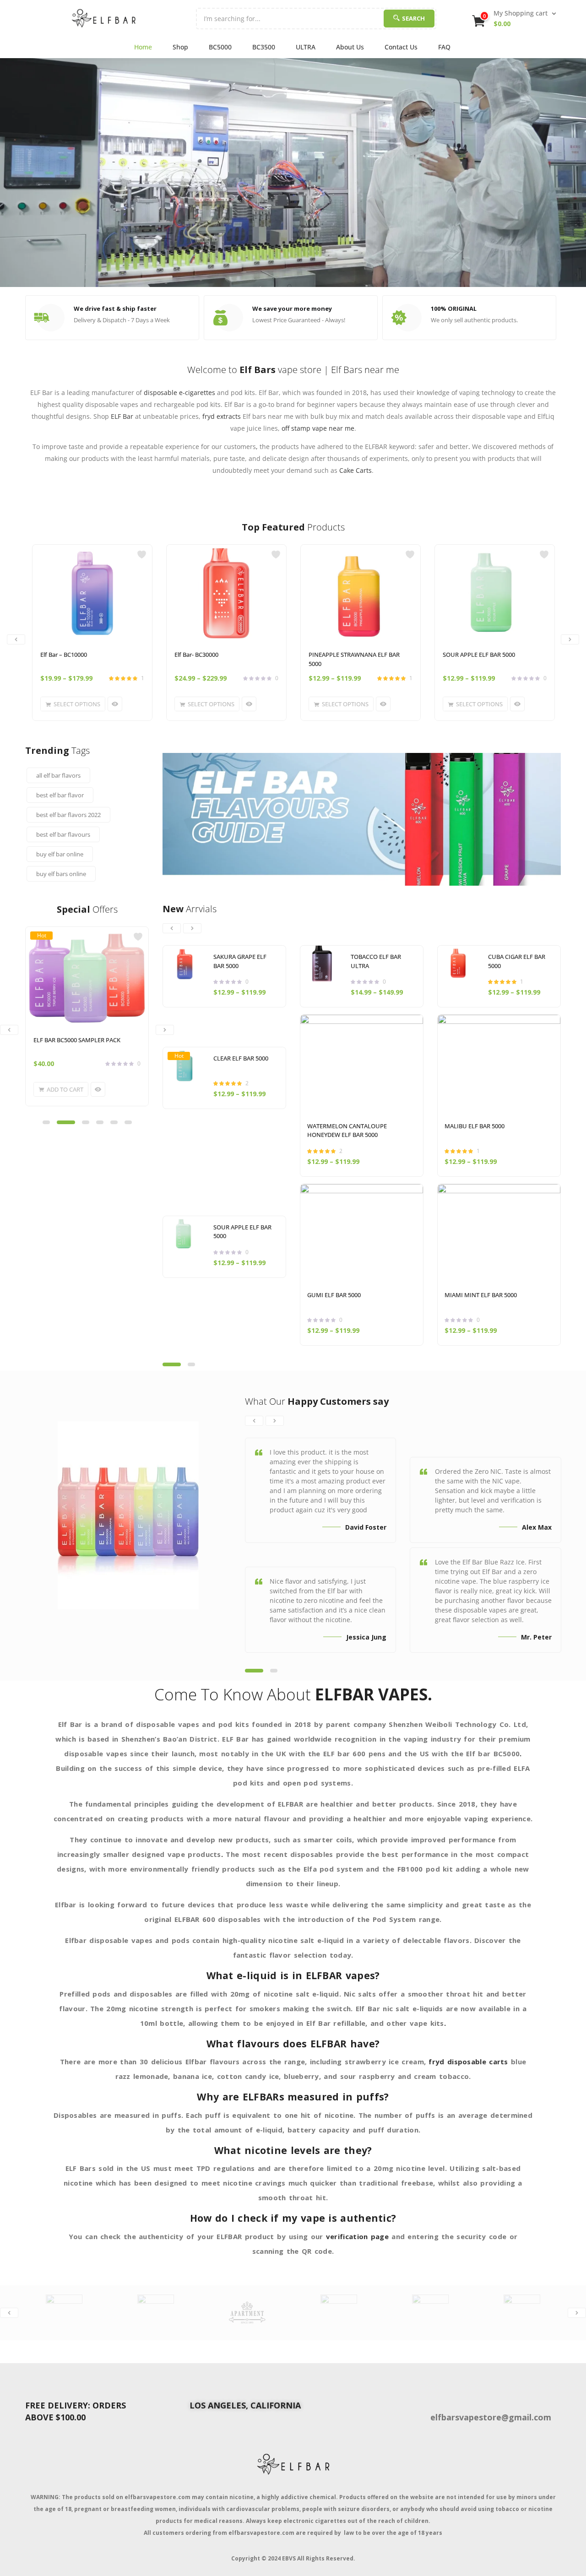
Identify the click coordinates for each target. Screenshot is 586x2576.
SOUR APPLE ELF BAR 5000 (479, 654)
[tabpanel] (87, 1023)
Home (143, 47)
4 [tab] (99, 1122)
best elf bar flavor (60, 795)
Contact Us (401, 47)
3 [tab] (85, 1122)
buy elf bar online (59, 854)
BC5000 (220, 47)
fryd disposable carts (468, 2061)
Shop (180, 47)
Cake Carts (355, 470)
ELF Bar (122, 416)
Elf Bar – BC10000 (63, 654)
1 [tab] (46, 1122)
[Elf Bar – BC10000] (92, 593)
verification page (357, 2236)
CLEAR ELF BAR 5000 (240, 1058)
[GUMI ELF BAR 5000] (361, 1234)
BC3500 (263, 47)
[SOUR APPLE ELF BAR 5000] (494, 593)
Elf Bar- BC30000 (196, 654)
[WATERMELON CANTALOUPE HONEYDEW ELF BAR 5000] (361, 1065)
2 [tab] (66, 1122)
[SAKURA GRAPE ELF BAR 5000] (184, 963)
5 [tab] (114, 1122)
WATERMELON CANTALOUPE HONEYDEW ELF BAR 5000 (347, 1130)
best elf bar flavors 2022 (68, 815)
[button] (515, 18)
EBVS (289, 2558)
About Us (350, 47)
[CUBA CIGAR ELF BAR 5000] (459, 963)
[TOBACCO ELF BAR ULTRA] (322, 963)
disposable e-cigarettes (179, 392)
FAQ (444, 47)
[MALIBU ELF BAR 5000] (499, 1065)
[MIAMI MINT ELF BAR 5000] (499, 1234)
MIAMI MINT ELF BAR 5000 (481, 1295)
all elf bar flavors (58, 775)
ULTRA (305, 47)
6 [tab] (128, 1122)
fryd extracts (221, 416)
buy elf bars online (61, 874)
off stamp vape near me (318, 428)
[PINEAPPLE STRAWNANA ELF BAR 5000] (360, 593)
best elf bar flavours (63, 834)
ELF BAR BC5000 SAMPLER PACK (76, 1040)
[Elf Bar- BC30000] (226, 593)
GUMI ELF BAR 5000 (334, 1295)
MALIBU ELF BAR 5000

--

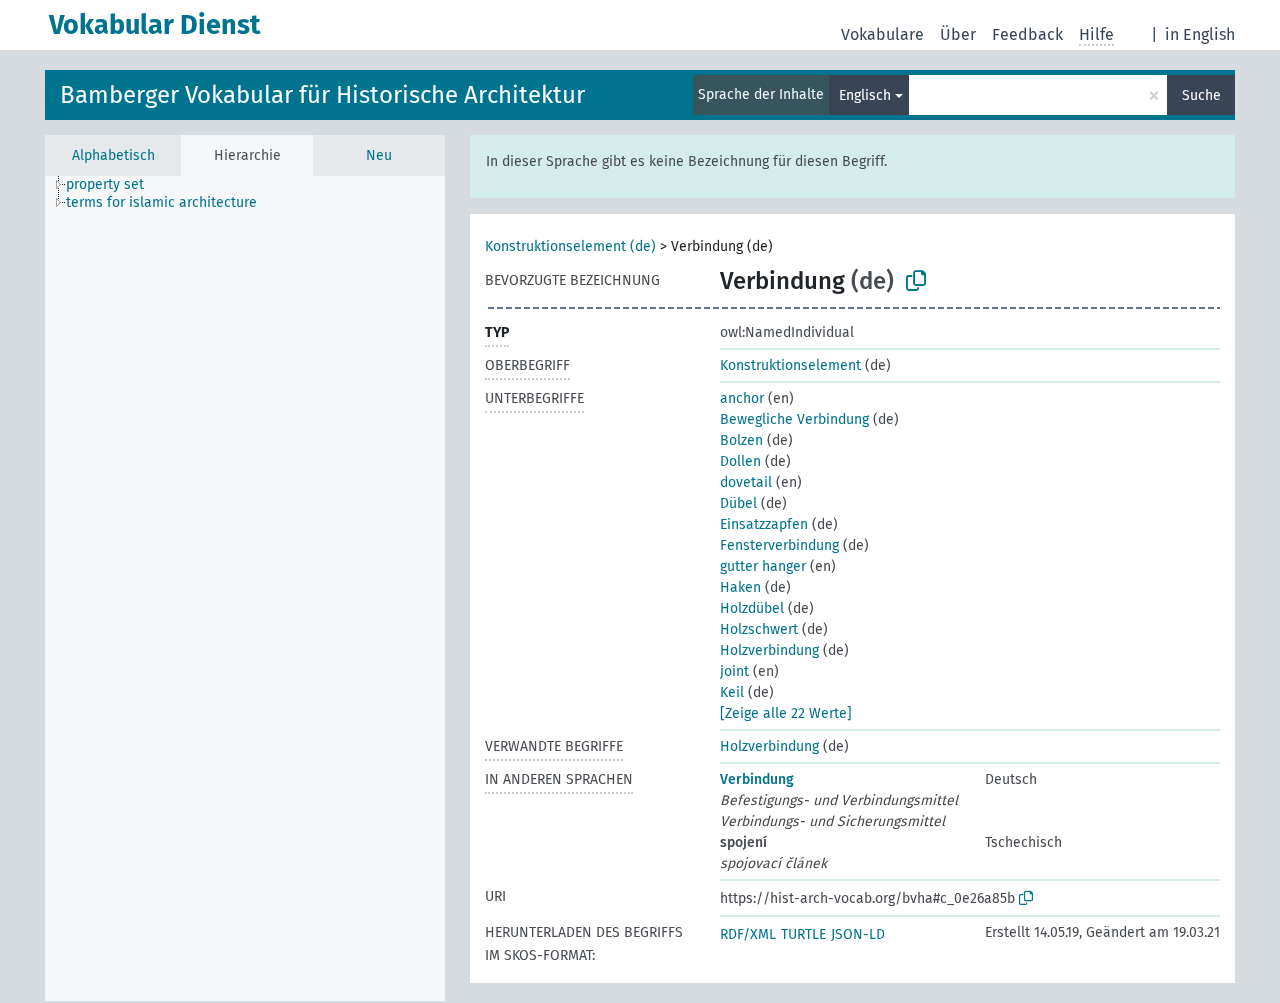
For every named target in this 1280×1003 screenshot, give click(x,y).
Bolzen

*Task*.
Retype only the stretch of lines above starting at the one with "2 [tab] (66, 1122)" and stopping at the one with "buy elf bars online (61, 874)", exactly as written, with both kept.

*Response area*.
2 [tab] (66, 1122)
[SAKURA GRAPE ELF BAR 5000] (184, 963)
5 [tab] (114, 1122)
WATERMELON CANTALOUPE HONEYDEW ELF BAR 5000 (347, 1130)
best elf bar flavors 2022 (68, 815)
[button] (515, 18)
EBVS (289, 2558)
About Us (350, 47)
[CUBA CIGAR ELF BAR 5000] (459, 963)
[TOBACCO ELF BAR ULTRA] (322, 963)
disposable e-cigarettes (179, 392)
FAQ (444, 47)
[MALIBU ELF BAR 5000] (499, 1065)
[MIAMI MINT ELF BAR 5000] (499, 1234)
MIAMI MINT ELF BAR 5000 (481, 1295)
all elf bar flavors (58, 775)
ULTRA (305, 47)
6 [tab] (128, 1122)
fryd extracts (221, 416)
buy elf bars online (61, 874)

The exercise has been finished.